HIV and AIDS
4:35 pm
Thu May 2, 2013

Uncertainty Abounds For Program 'Critical' To HIV, AIDS Care

As St. Louis Public Radio has reported before, the region is a tough place for sexual health.

The one bright spot, if you can call it that, is in HIV and AIDS rates. Though there are still new cases every year, the number has held steady around 300 for the last decade. Drugs known as anti-retrovirals play a big role in that statistic – but so do support services funded by a federal program known as the Ryan White CARE Act.

The care of HIV and AIDS patients may look completely different once President Obama’s health care overhaul is fully implemented in 2014. And that has providers here nervously watching what lawmakers in Jefferson City and Washington do to programs they say help keep patients alive.

One piece of paper

Steve Houldsworth climbs the steps to the second floor of an apartment building in south city with one mission in mind - delivering a crucial piece of paper to his client, Heath, a Navy veteran who was diagnosed with AIDS in 2002. (We're using Heath's first name only because of his health status).

Heath and Houldsworth, a case worker with St. Louis Effort for AIDS, have spent more than a month searching for a document that verifies Heath's small military pension. They've finally found it.

"So I just need a signature there, and this says that your pension is your only income at this point," Houldsworth directs Heath.

The piece of paper will allow Heath to prove his eligibility for government assistance like food stamps - which he lost while trying to navigate government bureaucracy. He was able to stay on his medicine - crucial for AIDS patients - but did have to reschedule a doctor's appointment.

Houldsworth's assistance, he says, was invaluable.

"We were getting the run-around by calling the proper numbers that we were told to call," Heath says. "We were sent to one organization, the ombudsman, nobody knew what we were talking about. I couldn’t believe that."

He says the entire ordeal nearly sent him back into a paralyzing depression.

Breaking barriers

For Nancy Kelley, the advocacy director at Effort for AIDS, Heath’s story proves why case workers like Houldsworth are essential, especially since the Affordable Care Act will require people to get health insurance.

"Care might be available, but if someone doesn’t have transportation, or they’re struggling with a housing issue, or they don’t know how to access the doctor, all of those things can be barriers," she explains.

Her boss, EFA executive director Cheryl Oliver, says all of the support that Ryan White provides has allowed the nation to reach a critical point in the fight against HIV and AIDS.

"We are actually looking at the end of a disease," she says. "Unless we go backwards.

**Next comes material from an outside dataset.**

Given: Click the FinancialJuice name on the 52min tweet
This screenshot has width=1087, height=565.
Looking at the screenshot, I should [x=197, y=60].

And then we’re looking at the re-emergence of an epidemic."

"A Lot of Political Uncertainty."

Kelley and Oliver agree that Congress is unlikely to make any major changes to the way Ryan White dollars are allocated until after everyone has a chance to see where its programs fit in with the Affordable Care Act. But they see a lot of ways to go backwards.

Congress could reduce the amount of money allocated for things like caseworkers and housing assistance that help HIV and AIDS patients lead more stable lives.

"We are actually looking at the end of a disease. Unless we go backward. And then we're looking at the re-emergence of an epidemic." - Cheryl Oliver

Or it could cut back on the dollars for medical expenses like insurance premiums, which could be a critical problem in Missouri.

The state has one of the lowest cut-offs for Medicaid eligibility in the country - about $2,100 for a single person. Nancy Kelley says she’s not optimistic state lawmakers will change it.

But the tax subsidies provided by the Affordable Care Act don't kick in until someone makes 100 percent of the poverty line - leaving a gap that puts now-mandatory health insurance out of reach for many EFA clients.

"If I make 95 percent of the poverty level, I do not qualify for a tax subsidy, nor do I qualify for Medicaid. I am expected to buy health coverage, which may be $500 a month full fare, whereas if I’m at 100 percent, I’m going to qualify for a tax subsidy, that expense monthly may be $25," Kelley explains.

The optimistic side believes policymakers will come to understand that HIV and AIDS patients need all types of support, and provide the appropriate balance of funding in any new version of Ryan White.

"But there’s always a concern when it comes to a pie that needs to be divided in a certain limited amount of ways that funding will shift away from what is a true life-saving priority," she says.

And with sequestration, that pie will be getting smaller. EFA has been told to expect a cut of at least 5 percent. The agency will learn what that will look like later this month.